Task set.
1 - According to the Learjet 60XR extract, where is the new ice detection probe located?
2 - Return the passage of the Learjet 60XR extract from "The cabin is" up to and including "but unpressurized storage.".
3 - Resume the Learjet 60XR extract from the point where it stops.

Extract.

New to the 60XR is an ice detection probe located on the left side of the nosecone. Single-point refueling panel and external lav service are on the right side, engine oil on the PW305As can be checked with a short ladder and the Sundstrand TurboMach T20G-10C3 APU is easy to access on the left side of the tail. Clamshell entry is traditional Learjet—an easy and by now well proven system.

The cabin is impressive. Finishing quality, materials and layout are very high-end, and new 2-zone cabin configurations really open up the aircraft. Visually, the 453 cu ft cabin with modular floorplan, 68-inch height and 71-inch width, seems much bigger inside compared with the Learjet 55 and even older Learjet 60s. Galley capacity is increased, new LED cabin lighting is featured throughout and 3-inch LCD touchscreen cabin controls are slick. The lav is very nice, using slightly less cabin than the former Learjet 60 while providing a second window. Baggage capacity is adequate, with 24.2 cu ft (350-lb capable) internally accessible behind the lav and another 24 cu ft (300-lb capable) of externally accessible, heated but unpressurized storage.

Recorded information.
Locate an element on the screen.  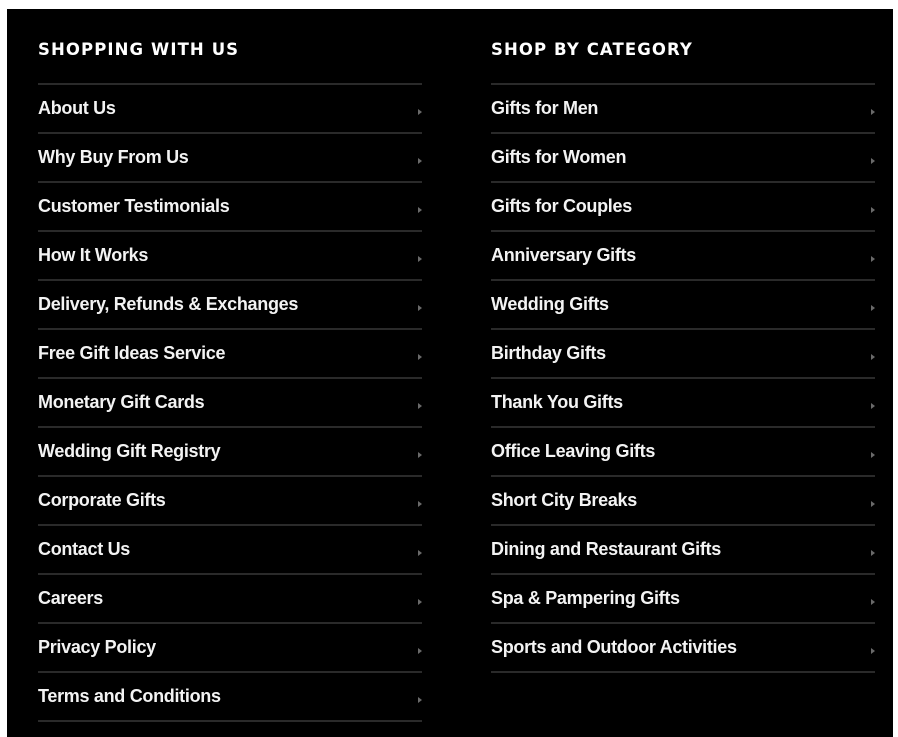
category-link-sports-and-outdoor-activities: Sports and Outdoor Activities is located at coordinates (683, 648).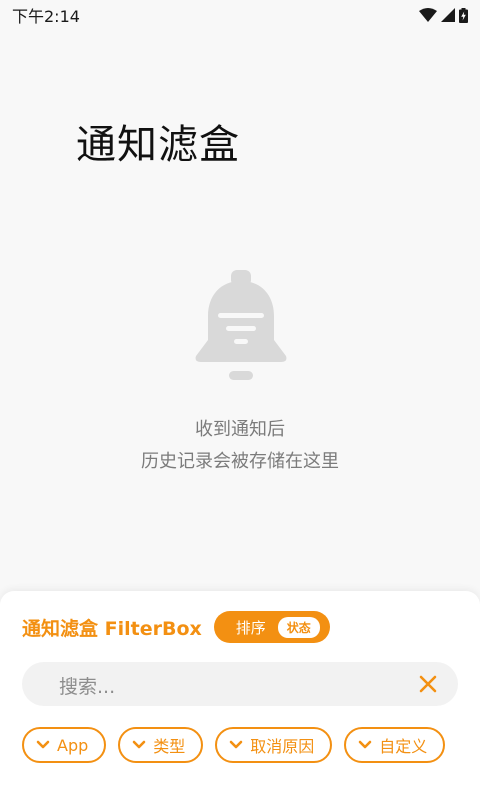 This screenshot has height=788, width=480. I want to click on close-icon, so click(428, 684). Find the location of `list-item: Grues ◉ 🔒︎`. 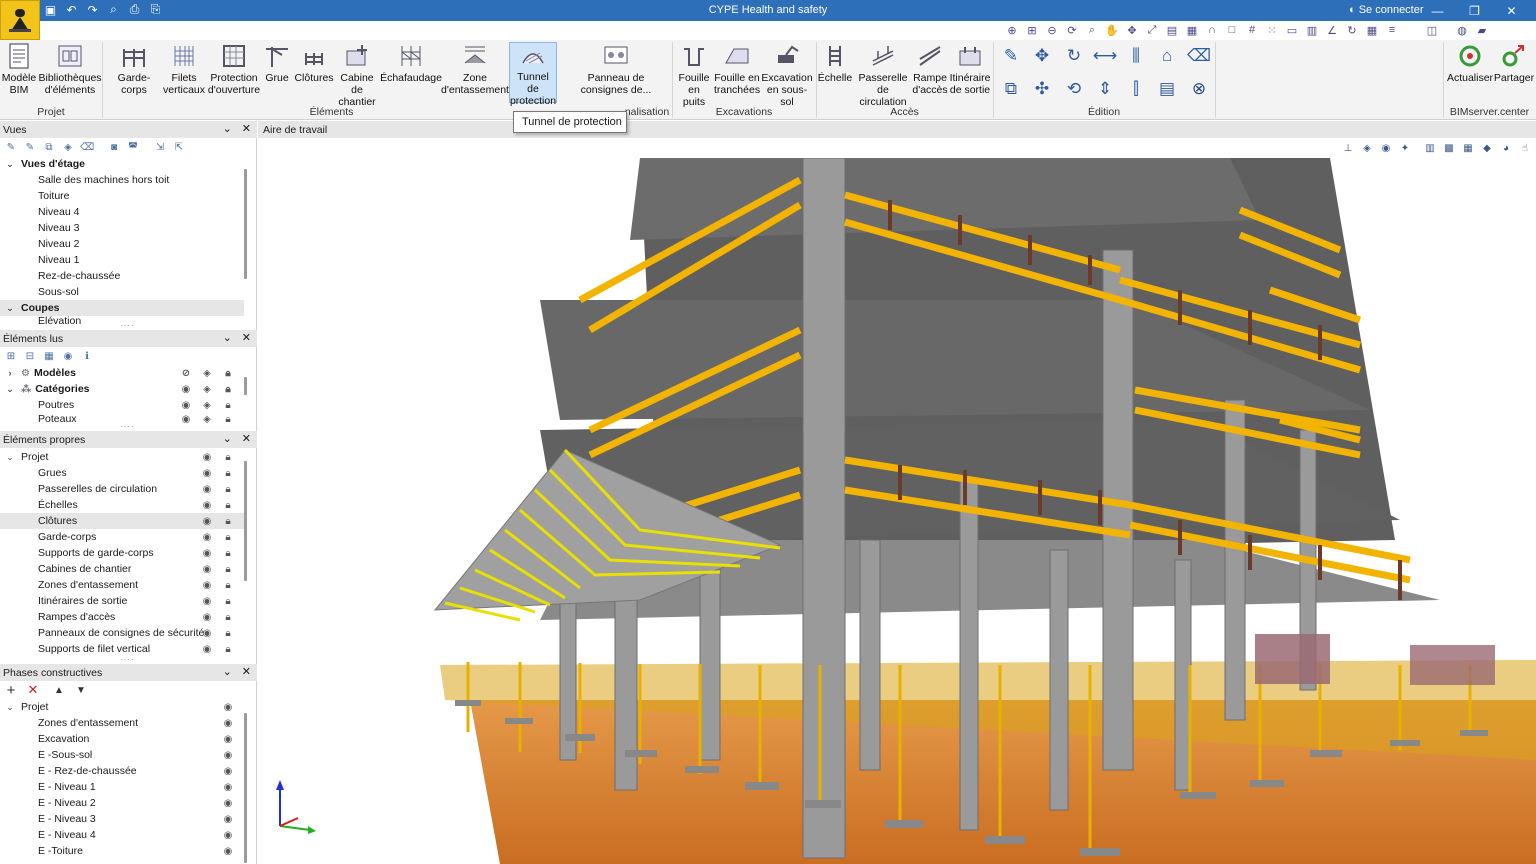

Written responses.
1 - On the left side of the nosecone.

2 -
The cabin is impressive. Finishing quality, materials and layout are very high-end, and new 2-zone cabin configurations really open up the aircraft. Visually, the 453 cu ft cabin with modular floorplan, 68-inch height and 71-inch width, seems much bigger inside compared with the Learjet 55 and even older Learjet 60s. Galley capacity is increased, new LED cabin lighting is featured throughout and 3-inch LCD touchscreen cabin controls are slick. The lav is very nice, using slightly less cabin than the former Learjet 60 while providing a second window. Baggage capacity is adequate, with 24.2 cu ft (350-lb capable) internally accessible behind the lav and another 24 cu ft (300-lb capable) of externally accessible, heated but unpressurized storage.

3 -
Compared with the competition, cabin height and width are similar to the Sovereign, G150 and Hawker 850XP. While the 60XR’s cabin length, at 17 ft 7 in, is similar to the G150’s 17 ft 8 in, it’s less than the 850XP’s 21 ft 4 in or the Sovereign’s 24 ft 2 in cabin. Block fuel savings of the model 60XR, Unruh pointed out, are up to 17% over the competition.

Moving forward, the left seat was easy to step into over the rather short pedestal. Seats and armrests are adjustable and flightdeck visibility is excellent. The wraparound windshields are a Learjet feature I’ve always liked. Rowe gave me a quick explanation of Pro Line 21 layout and systems, and we started engines and began taxi out to Runway 16R. While standard configuration is a single FSU, with dual cursor control panels, our flight test aircraft had been upgraded with a second FSU for a paperless flightdeck. Flying the Learjet 60XR

We departed VNY at 19,670-lb takeoff weight (84% of 23,500 lb MTOW with 3800 lbs of fuel and 2 passengers) and BFL of 3980 ft. We climbed initially to 4000 ft and 13,000 ft followed by several steps up to FL 360. Had we obtained clearance for a direct climb, I can guarantee the airplane would do what the book says! Flying the 60XR you immediately realize that this is an aircraft with plenty of power and acceleration like a smaller, lighter Learjet. At FL 360 I held cruise of Mach 0.76 and, even though conditions were bumpy, fuel burn was right on book numbers at 630 lbs per side.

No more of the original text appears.